● TASK REQUIREMENTS
Write out every row below word for word, omitting the pictures.

● MATERIAL TO PROCESS
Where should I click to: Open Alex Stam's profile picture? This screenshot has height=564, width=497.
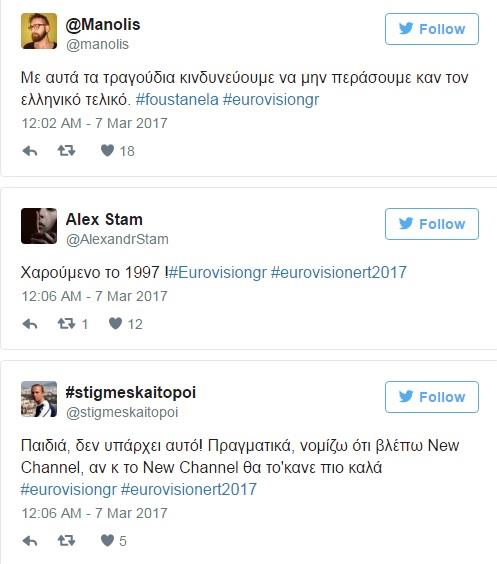tap(39, 226)
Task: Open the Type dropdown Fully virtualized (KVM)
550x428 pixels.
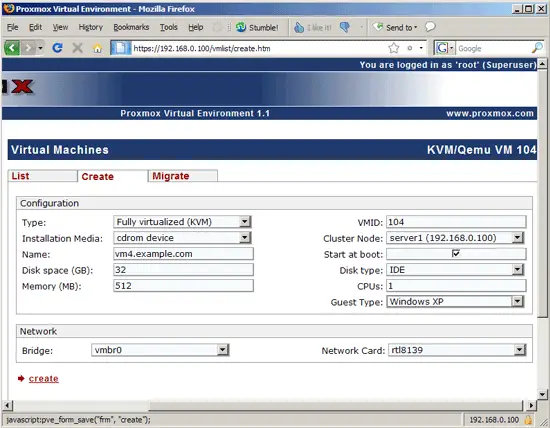Action: [x=182, y=222]
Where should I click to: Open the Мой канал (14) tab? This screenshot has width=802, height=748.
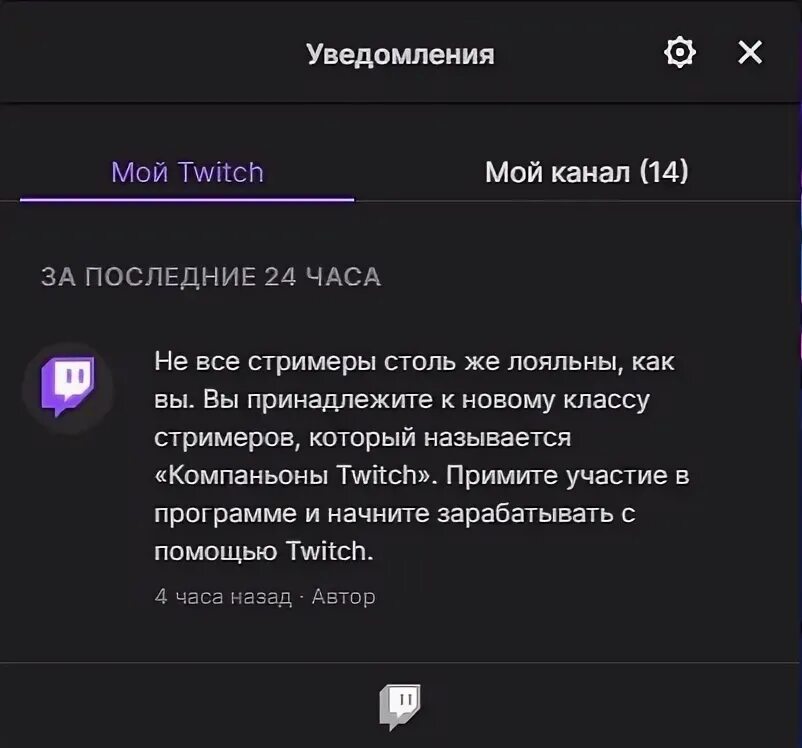[x=586, y=172]
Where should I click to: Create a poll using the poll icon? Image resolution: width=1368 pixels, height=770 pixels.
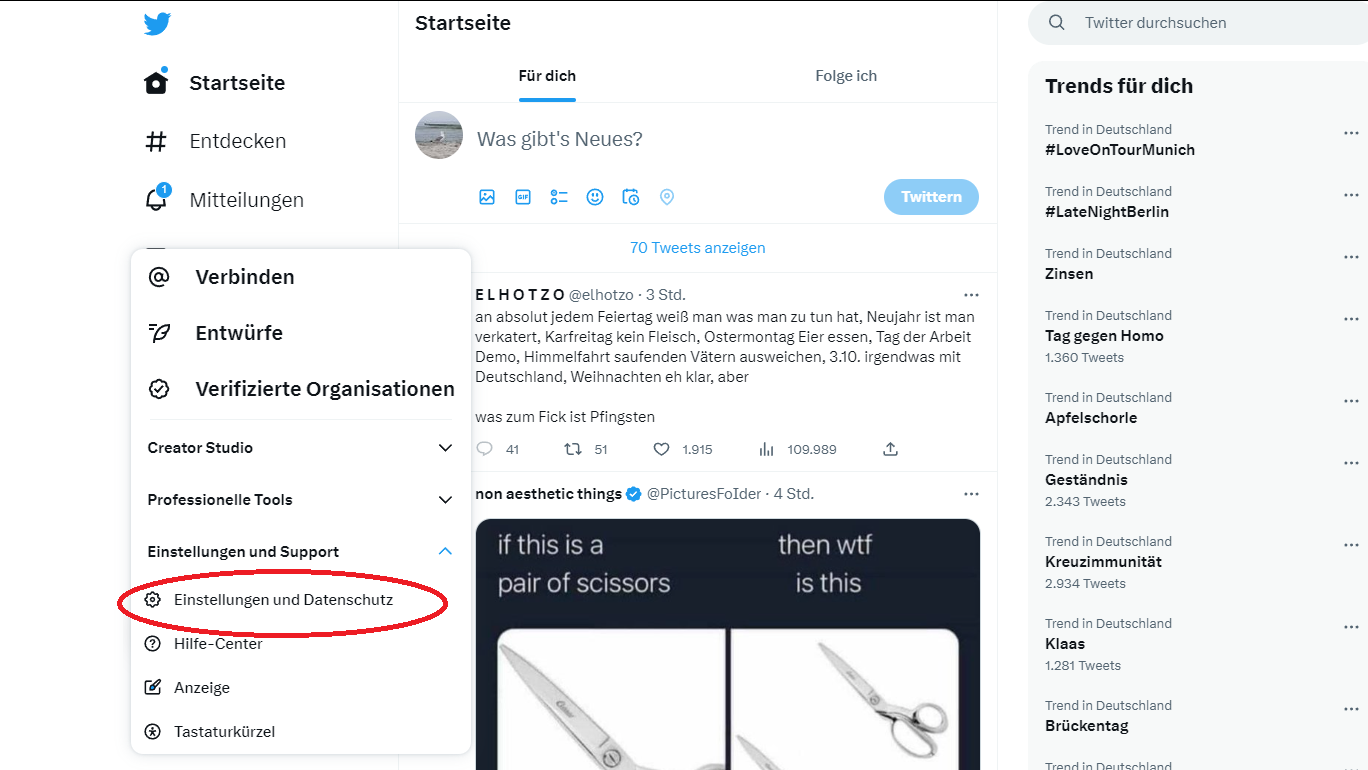(x=559, y=197)
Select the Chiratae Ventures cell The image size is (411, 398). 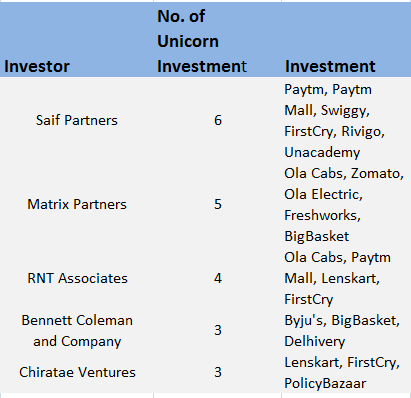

● THE RESPONSE
Where should I click to: Open Alex Stam's profile picture? This screenshot has height=564, width=497.
tap(39, 226)
Task: Open the Type dropdown Fully virtualized (KVM)
550x428 pixels.
Action: [x=182, y=222]
Where should I click to: Open the Мой канал (14) tab? This screenshot has width=802, height=748.
[x=586, y=172]
Where should I click to: Create a poll using the poll icon? Image resolution: width=1368 pixels, height=770 pixels.
(x=559, y=197)
Select the Chiratae Ventures cell The image size is (411, 398). 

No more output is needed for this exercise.